## Dataset excerpts:
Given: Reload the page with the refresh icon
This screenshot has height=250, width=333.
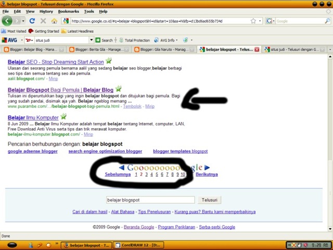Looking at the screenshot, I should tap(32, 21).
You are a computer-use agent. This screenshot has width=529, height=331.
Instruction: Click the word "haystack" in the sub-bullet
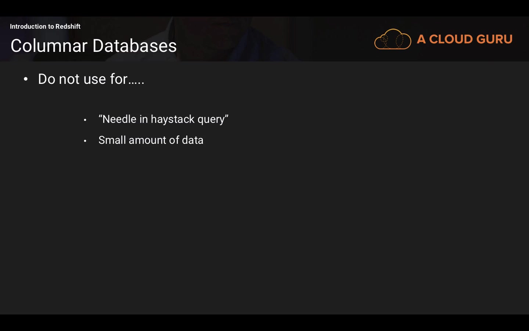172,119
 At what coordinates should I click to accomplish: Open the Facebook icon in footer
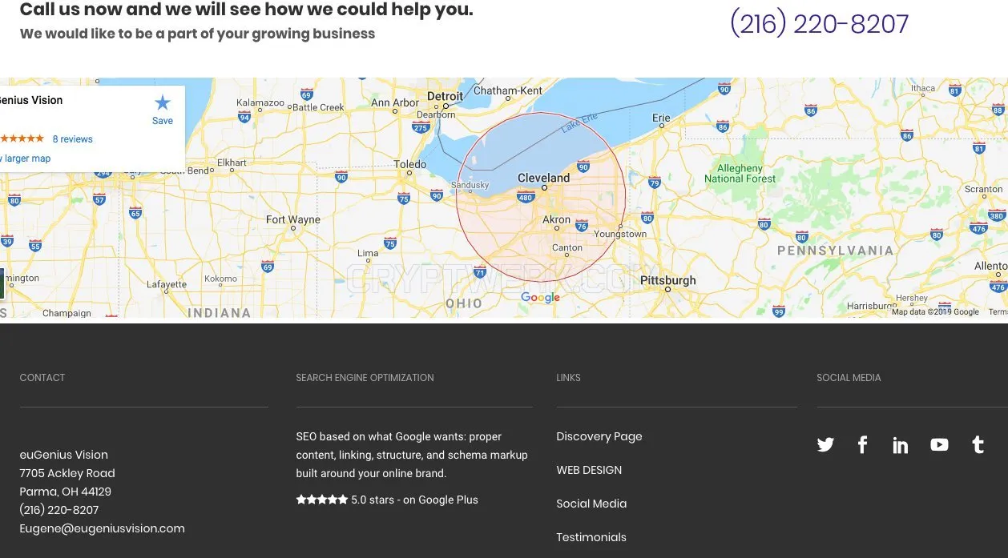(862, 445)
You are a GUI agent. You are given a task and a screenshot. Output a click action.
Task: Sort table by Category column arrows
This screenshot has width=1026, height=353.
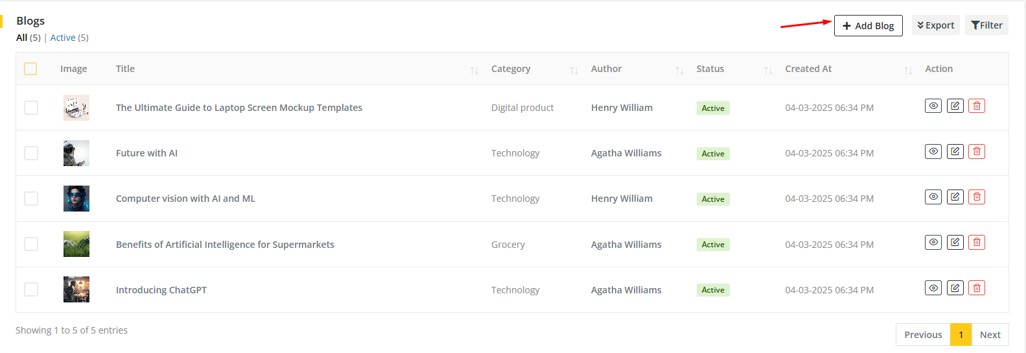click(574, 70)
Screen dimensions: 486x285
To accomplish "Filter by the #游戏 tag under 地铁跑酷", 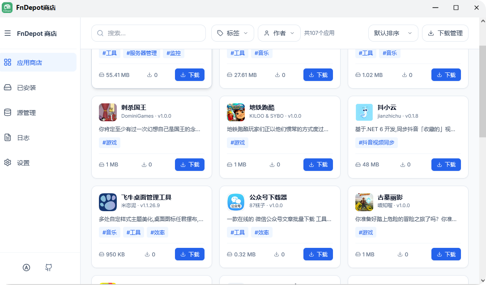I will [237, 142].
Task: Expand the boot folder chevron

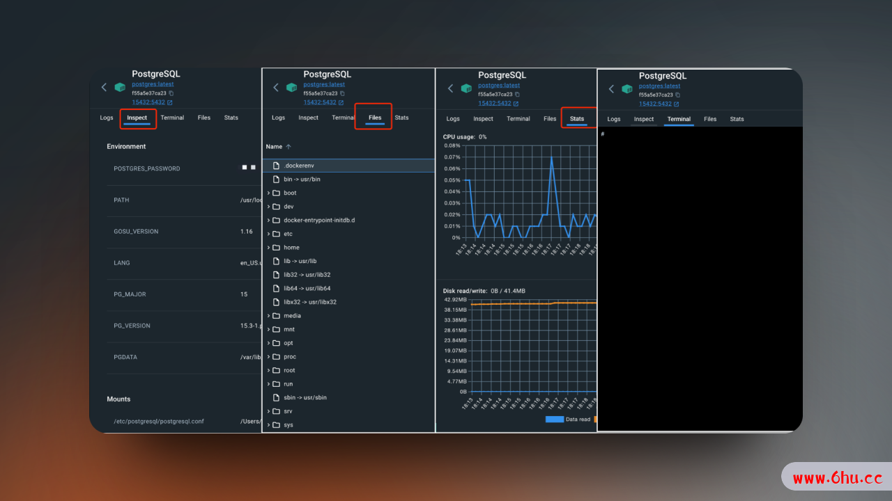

## Task statement:
Find the string "agent" in the entries above. Copy each line where it occurs.

## Result:
You are a computer-use agent. This screenshot has width=529, height=331.
You are a GUI agent. You are given a task and a screenshot. Output a click action.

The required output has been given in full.